§ PROBLEM STATEMENT
Print all entries word for word.

________________________________________

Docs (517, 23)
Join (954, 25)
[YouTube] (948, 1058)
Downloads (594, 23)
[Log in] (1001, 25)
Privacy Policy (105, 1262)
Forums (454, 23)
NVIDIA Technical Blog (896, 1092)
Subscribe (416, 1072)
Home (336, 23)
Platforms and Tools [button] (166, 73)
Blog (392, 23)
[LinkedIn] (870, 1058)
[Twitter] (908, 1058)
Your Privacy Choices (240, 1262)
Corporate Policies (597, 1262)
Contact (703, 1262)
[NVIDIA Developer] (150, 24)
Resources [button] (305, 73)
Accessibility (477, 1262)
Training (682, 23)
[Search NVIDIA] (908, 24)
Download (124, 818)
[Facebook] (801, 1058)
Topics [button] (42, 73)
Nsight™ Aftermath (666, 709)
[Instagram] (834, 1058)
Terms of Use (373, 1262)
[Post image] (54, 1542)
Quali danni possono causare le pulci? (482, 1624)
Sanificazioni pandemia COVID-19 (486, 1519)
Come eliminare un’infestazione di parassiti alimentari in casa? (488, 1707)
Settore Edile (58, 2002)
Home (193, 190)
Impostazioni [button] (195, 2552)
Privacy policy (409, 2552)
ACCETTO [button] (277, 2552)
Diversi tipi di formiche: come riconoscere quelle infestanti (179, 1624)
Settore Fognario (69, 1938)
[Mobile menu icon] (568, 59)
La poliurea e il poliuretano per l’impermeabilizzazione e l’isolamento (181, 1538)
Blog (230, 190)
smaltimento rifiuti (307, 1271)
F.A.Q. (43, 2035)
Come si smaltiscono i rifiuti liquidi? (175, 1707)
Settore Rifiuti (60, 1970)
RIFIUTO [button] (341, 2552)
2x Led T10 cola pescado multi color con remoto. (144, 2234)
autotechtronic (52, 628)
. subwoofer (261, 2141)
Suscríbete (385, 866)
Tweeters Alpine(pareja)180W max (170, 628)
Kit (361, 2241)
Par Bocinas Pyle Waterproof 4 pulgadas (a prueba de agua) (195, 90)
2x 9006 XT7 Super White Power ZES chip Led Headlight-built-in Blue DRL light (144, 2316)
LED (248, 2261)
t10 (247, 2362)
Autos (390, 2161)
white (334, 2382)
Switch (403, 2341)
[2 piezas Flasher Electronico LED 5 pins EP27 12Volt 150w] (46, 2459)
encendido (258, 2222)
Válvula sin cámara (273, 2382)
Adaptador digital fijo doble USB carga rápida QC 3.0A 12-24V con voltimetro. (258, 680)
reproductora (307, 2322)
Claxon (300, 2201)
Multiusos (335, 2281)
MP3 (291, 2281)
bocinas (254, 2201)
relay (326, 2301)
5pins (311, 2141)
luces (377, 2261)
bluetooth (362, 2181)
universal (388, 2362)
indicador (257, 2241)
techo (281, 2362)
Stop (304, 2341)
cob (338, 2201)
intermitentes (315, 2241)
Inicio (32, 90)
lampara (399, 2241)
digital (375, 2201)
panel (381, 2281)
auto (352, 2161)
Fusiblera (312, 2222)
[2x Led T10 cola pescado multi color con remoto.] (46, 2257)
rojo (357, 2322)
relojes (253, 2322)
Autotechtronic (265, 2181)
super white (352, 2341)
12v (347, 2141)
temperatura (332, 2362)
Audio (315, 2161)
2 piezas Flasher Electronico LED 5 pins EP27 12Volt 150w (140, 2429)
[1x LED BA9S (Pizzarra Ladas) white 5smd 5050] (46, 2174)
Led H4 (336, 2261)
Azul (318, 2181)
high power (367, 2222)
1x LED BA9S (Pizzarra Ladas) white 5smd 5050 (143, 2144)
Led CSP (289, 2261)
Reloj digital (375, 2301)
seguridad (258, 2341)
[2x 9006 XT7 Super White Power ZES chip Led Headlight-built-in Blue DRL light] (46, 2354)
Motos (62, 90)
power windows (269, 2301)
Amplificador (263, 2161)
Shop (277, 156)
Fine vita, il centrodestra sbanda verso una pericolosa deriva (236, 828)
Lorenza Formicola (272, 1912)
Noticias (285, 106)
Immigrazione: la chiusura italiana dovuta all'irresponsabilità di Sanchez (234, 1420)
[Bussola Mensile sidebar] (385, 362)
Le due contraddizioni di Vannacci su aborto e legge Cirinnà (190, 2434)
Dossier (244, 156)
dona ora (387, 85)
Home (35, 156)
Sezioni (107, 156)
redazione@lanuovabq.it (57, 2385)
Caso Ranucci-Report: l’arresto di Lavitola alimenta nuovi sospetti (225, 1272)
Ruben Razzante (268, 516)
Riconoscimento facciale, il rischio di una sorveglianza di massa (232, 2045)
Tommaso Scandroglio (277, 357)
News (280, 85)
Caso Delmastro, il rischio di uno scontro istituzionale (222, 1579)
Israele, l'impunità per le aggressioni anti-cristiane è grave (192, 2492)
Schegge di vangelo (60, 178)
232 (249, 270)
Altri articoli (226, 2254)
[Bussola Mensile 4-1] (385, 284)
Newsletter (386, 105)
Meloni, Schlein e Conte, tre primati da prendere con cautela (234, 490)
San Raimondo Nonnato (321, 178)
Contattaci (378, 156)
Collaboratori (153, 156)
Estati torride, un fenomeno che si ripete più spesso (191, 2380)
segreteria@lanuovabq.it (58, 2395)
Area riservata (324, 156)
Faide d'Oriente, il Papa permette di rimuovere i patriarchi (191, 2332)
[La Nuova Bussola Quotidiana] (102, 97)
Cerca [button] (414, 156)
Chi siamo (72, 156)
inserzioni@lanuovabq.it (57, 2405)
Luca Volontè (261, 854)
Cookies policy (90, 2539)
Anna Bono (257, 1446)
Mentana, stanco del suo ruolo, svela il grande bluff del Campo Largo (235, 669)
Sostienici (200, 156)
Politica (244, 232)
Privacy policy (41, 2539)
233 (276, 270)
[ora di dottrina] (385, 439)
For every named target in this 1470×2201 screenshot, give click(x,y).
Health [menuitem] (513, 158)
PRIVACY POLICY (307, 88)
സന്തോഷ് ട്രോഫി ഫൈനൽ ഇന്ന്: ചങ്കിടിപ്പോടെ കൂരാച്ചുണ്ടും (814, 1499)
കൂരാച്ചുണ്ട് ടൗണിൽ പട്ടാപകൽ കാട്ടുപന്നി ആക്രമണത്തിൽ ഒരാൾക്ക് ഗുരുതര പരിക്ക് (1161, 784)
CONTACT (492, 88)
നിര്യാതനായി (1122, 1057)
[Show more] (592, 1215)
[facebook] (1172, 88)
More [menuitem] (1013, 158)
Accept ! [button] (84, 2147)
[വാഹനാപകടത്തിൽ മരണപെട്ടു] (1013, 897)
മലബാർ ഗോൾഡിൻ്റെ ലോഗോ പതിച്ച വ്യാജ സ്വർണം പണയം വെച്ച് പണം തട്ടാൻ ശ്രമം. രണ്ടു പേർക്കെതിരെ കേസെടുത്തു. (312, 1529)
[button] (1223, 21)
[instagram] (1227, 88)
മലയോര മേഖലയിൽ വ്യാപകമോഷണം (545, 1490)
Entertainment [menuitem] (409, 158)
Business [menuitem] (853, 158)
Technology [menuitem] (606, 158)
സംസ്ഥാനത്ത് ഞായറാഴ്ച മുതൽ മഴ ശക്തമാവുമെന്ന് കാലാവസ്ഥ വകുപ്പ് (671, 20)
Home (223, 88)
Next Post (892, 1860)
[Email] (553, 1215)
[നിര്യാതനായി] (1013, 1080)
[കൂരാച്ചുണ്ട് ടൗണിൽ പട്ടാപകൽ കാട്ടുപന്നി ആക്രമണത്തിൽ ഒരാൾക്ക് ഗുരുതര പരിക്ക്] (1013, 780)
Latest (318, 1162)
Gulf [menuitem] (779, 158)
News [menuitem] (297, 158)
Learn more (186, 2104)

________________________________________

§ SOLUTION TO THIS PROBLEM
Docs (517, 23)
Join (954, 25)
[YouTube] (948, 1058)
Downloads (594, 23)
[Log in] (1001, 25)
Privacy Policy (105, 1262)
Forums (454, 23)
NVIDIA Technical Blog (896, 1092)
Subscribe (416, 1072)
Home (336, 23)
Platforms and Tools [button] (166, 73)
Blog (392, 23)
[LinkedIn] (870, 1058)
[Twitter] (908, 1058)
Your Privacy Choices (240, 1262)
Corporate Policies (597, 1262)
Contact (703, 1262)
[NVIDIA Developer] (150, 24)
Resources [button] (305, 73)
Accessibility (477, 1262)
Training (682, 23)
[Search NVIDIA] (908, 24)
Download (124, 818)
[Facebook] (801, 1058)
Topics [button] (42, 73)
Nsight™ Aftermath (666, 709)
[Instagram] (834, 1058)
Terms of Use (373, 1262)
[Post image] (54, 1542)
Quali danni possono causare le pulci? (482, 1624)
Sanificazioni pandemia COVID-19 (486, 1519)
Come eliminare un’infestazione di parassiti alimentari in casa? (488, 1707)
Settore Edile (58, 2002)
Home (193, 190)
Impostazioni [button] (195, 2552)
Privacy policy (409, 2552)
ACCETTO [button] (277, 2552)
Diversi tipi di formiche: come riconoscere quelle infestanti (179, 1624)
Settore Fognario (69, 1938)
[Mobile menu icon] (568, 59)
La poliurea e il poliuretano per l’impermeabilizzazione e l’isolamento (181, 1538)
Blog (230, 190)
smaltimento rifiuti (307, 1271)
F.A.Q. (43, 2035)
Come si smaltiscono i rifiuti liquidi? (175, 1707)
Settore Rifiuti (60, 1970)
RIFIUTO [button] (341, 2552)
2x Led T10 cola pescado multi color con remoto. (144, 2234)
autotechtronic (52, 628)
. subwoofer (261, 2141)
Suscríbete (385, 866)
Tweeters Alpine(pareja)180W max (170, 628)
Kit (361, 2241)
Par Bocinas Pyle Waterproof 4 pulgadas (a prueba de agua) (195, 90)
2x 9006 XT7 Super White Power ZES chip Led Headlight-built-in Blue DRL light (144, 2316)
LED (248, 2261)
t10 (247, 2362)
Autos (390, 2161)
white (334, 2382)
Switch (403, 2341)
[2 piezas Flasher Electronico LED 5 pins EP27 12Volt 150w] (46, 2459)
encendido (258, 2222)
Válvula sin cámara (273, 2382)
Adaptador digital fijo doble USB carga rápida QC 3.0A 12-24V con voltimetro. (258, 680)
reproductora (307, 2322)
Claxon (300, 2201)
Multiusos (335, 2281)
MP3 (291, 2281)
bocinas (254, 2201)
relay (326, 2301)
5pins (311, 2141)
luces (377, 2261)
bluetooth (362, 2181)
universal (388, 2362)
indicador (257, 2241)
techo (281, 2362)
Stop (304, 2341)
cob (338, 2201)
intermitentes (315, 2241)
Inicio (32, 90)
lampara (399, 2241)
digital (375, 2201)
panel (381, 2281)
auto (352, 2161)
Fusiblera (312, 2222)
[2x Led T10 cola pescado multi color con remoto.] (46, 2257)
rojo (357, 2322)
relojes (253, 2322)
Autotechtronic (265, 2181)
super white (352, 2341)
12v (347, 2141)
temperatura (332, 2362)
Audio (315, 2161)
2 piezas Flasher Electronico LED 5 pins EP27 12Volt 150w (140, 2429)
[1x LED BA9S (Pizzarra Ladas) white 5smd 5050] (46, 2174)
Led H4 (336, 2261)
Azul (318, 2181)
high power (367, 2222)
1x LED BA9S (Pizzarra Ladas) white 5smd 5050 (143, 2144)
Led CSP (289, 2261)
Reloj digital (375, 2301)
seguridad (258, 2341)
[2x 9006 XT7 Super White Power ZES chip Led Headlight-built-in Blue DRL light] (46, 2354)
Motos (62, 90)
power windows (269, 2301)
Amplificador (263, 2161)
Shop (277, 156)
Fine vita, il centrodestra sbanda verso una pericolosa deriva (236, 828)
Lorenza Formicola (272, 1912)
Noticias (285, 106)
Immigrazione: la chiusura italiana dovuta all'irresponsabilità di Sanchez (234, 1420)
[Bussola Mensile sidebar] (385, 362)
Le due contraddizioni di Vannacci su aborto e legge Cirinnà (190, 2434)
Dossier (244, 156)
dona ora (387, 85)
Home (35, 156)
Sezioni (107, 156)
redazione@lanuovabq.it (57, 2385)
Caso Ranucci-Report: l’arresto di Lavitola alimenta nuovi sospetti (225, 1272)
Ruben Razzante (268, 516)
Riconoscimento facciale, il rischio di una sorveglianza di massa (232, 2045)
Tommaso Scandroglio (277, 357)
News (280, 85)
Caso Delmastro, il rischio di uno scontro istituzionale (222, 1579)
Israele, l'impunità per le aggressioni anti-cristiane è grave (192, 2492)
Schegge di vangelo (60, 178)
232 (249, 270)
Altri articoli (226, 2254)
[Bussola Mensile 4-1] (385, 284)
Newsletter (386, 105)
Meloni, Schlein e Conte, tre primati da prendere con cautela (234, 490)
San Raimondo Nonnato (321, 178)
Contattaci (378, 156)
Collaboratori (153, 156)
Estati torride, un fenomeno che si ripete più spesso (191, 2380)
segreteria@lanuovabq.it (58, 2395)
Area riservata (324, 156)
Faide d'Oriente, il Papa permette di rimuovere i patriarchi (191, 2332)
[La Nuova Bussola Quotidiana] (102, 97)
Cerca [button] (414, 156)
Chi siamo (72, 156)
inserzioni@lanuovabq.it (57, 2405)
Luca Volontè (261, 854)
Cookies policy (90, 2539)
Anna Bono (257, 1446)
Mentana, stanco del suo ruolo, svela il grande bluff del Campo Largo (235, 669)
Sostienici (200, 156)
Politica (244, 232)
Privacy policy (41, 2539)
233 (276, 270)
[ora di dottrina] (385, 439)
For every named target in this 1470×2201 screenshot, give click(x,y).
Health [menuitem] (513, 158)
PRIVACY POLICY (307, 88)
സന്തോഷ് ട്രോഫി ഫൈനൽ ഇന്ന്: ചങ്കിടിപ്പോടെ കൂരാച്ചുണ്ടും (814, 1499)
കൂരാച്ചുണ്ട് ടൗണിൽ പട്ടാപകൽ കാട്ടുപന്നി ആക്രമണത്തിൽ ഒരാൾക്ക് ഗുരുതര പരിക്ക് (1161, 784)
CONTACT (492, 88)
നിര്യാതനായി (1122, 1057)
[Show more] (592, 1215)
[facebook] (1172, 88)
More [menuitem] (1013, 158)
Accept ! [button] (84, 2147)
[വാഹനാപകടത്തിൽ മരണപെട്ടു] (1013, 897)
മലബാർ ഗോൾഡിൻ്റെ ലോഗോ പതിച്ച വ്യാജ സ്വർണം പണയം വെച്ച് പണം തട്ടാൻ ശ്രമം. രണ്ടു പേർക്കെതിരെ കേസെടുത്തു. (312, 1529)
[button] (1223, 21)
[instagram] (1227, 88)
മലയോര മേഖലയിൽ വ്യാപകമോഷണം (545, 1490)
Entertainment [menuitem] (409, 158)
Business [menuitem] (853, 158)
Technology [menuitem] (606, 158)
സംസ്ഥാനത്ത് ഞായറാഴ്ച മുതൽ മഴ ശക്തമാവുമെന്ന് കാലാവസ്ഥ വകുപ്പ് (671, 20)
Home (223, 88)
Next Post (892, 1860)
[Email] (553, 1215)
[നിര്യാതനായി] (1013, 1080)
[കൂരാച്ചുണ്ട് ടൗണിൽ പട്ടാപകൽ കാട്ടുപന്നി ആക്രമണത്തിൽ ഒരാൾക്ക് ഗുരുതര പരിക്ക്] (1013, 780)
Latest (318, 1162)
Gulf [menuitem] (779, 158)
News [menuitem] (297, 158)
Learn more (186, 2104)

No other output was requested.